Spark REPL (cluster mode)

bash$ ./shell_cluster.sh
import org.apache.spark.SparkContext
import org.apache.spark.SparkContext._
import org.apache.spark.SparkConf
import org.apache.spark.mllib.linalg.{Vectors, SparseVector}
import java.io._
import com.invincea.spark.hash.{LSH, LSHModel}

val port_set : org.apache.spark.rdd.RDD[(List[Int], Int)] = sc.objectFile("sample.dat").repartition(320)
val port_set_filtered = port_set.filter(tpl => tpl._1.size >= 3)
val points = port_set.zipWithIndex().map(x => x.swap)
val vctr = port_set.map(r => (r._1.map(i => (i, 1.0)))).map(a => Vectors.sparse(65535, a).asInstanceOf[SparseVector])
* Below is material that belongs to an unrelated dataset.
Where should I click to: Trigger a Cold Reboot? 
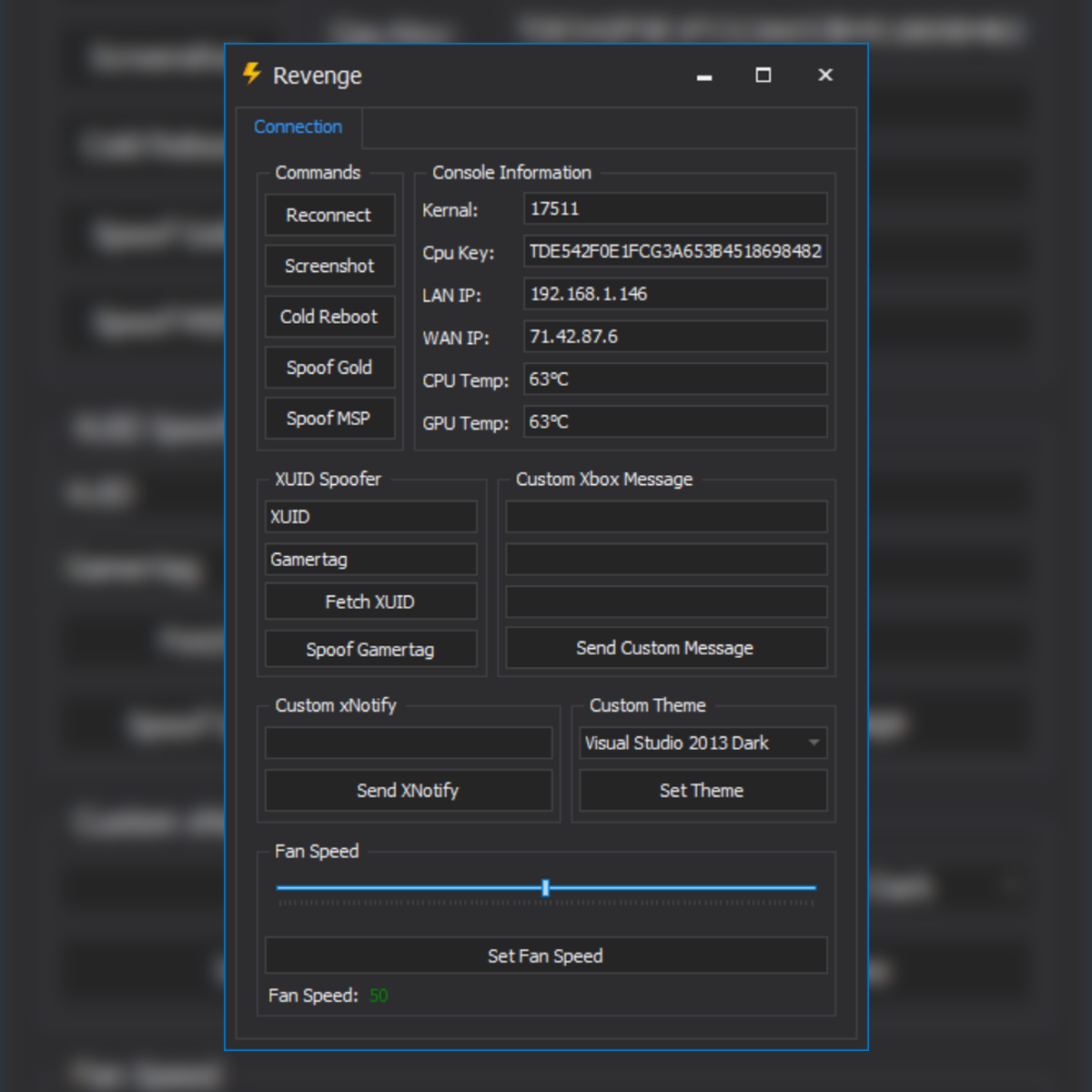tap(329, 317)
val lsh = new LSH(data = vctr, p = 65537, m = 1000, numRows = 2000, numBands = 100, minClusterSize = 2)
val model = lsh.run

Finding the largest cluster

//by count
model.clusters.sortBy(_._2.size, false).map(x => (x._1, x._2.size)).take(5).foreach(println)
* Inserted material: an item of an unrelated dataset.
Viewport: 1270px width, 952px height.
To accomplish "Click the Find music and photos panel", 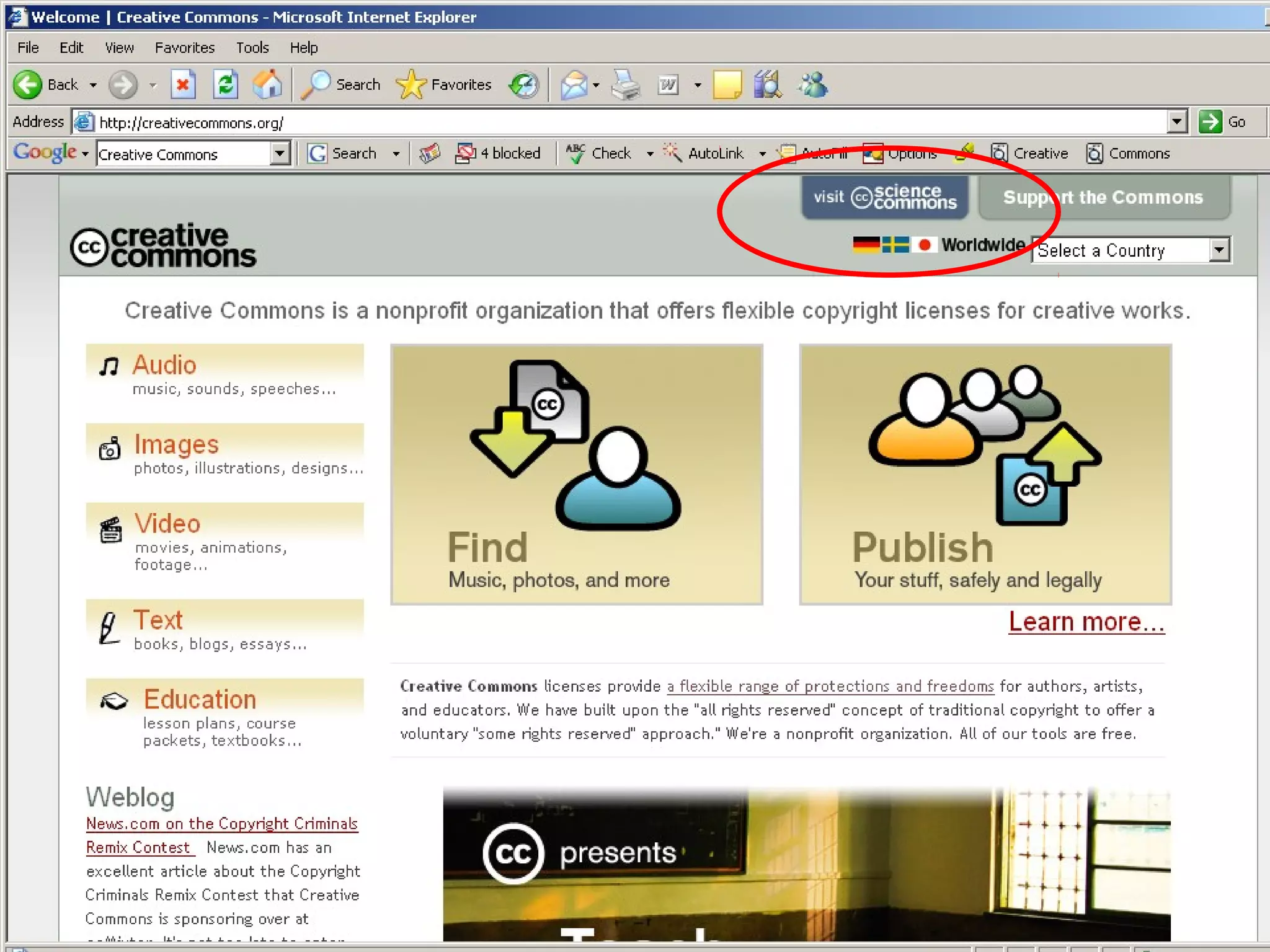I will coord(576,475).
//retrieve underlying data
model.clusters.sortBy(_._2.size, false).take(5).foreach(println)

Tuning Results

As described in the MMDS book, LSH can be tuned by adjusting the number of rows and bands such that:

threshold = Math.pow(1/bands),(1/(rows/bands))

Naturally, the number of rows, bands, and the resulting size of the band (rows/bands) dictates the quality of results yielded by LSH. Higher thresholds produces clusters with higher similarity. Lower thresholds typically produce more clusters but sacrifices similarity.

Regardless of parameters, it may be good to independently verify each cluster. One such verification method is to calculate the jaccard similarity of the cluster (it is a set of sets). Implementation of jaccard similarity is provided in com.invincea.spark.hash.LSH.jaccard.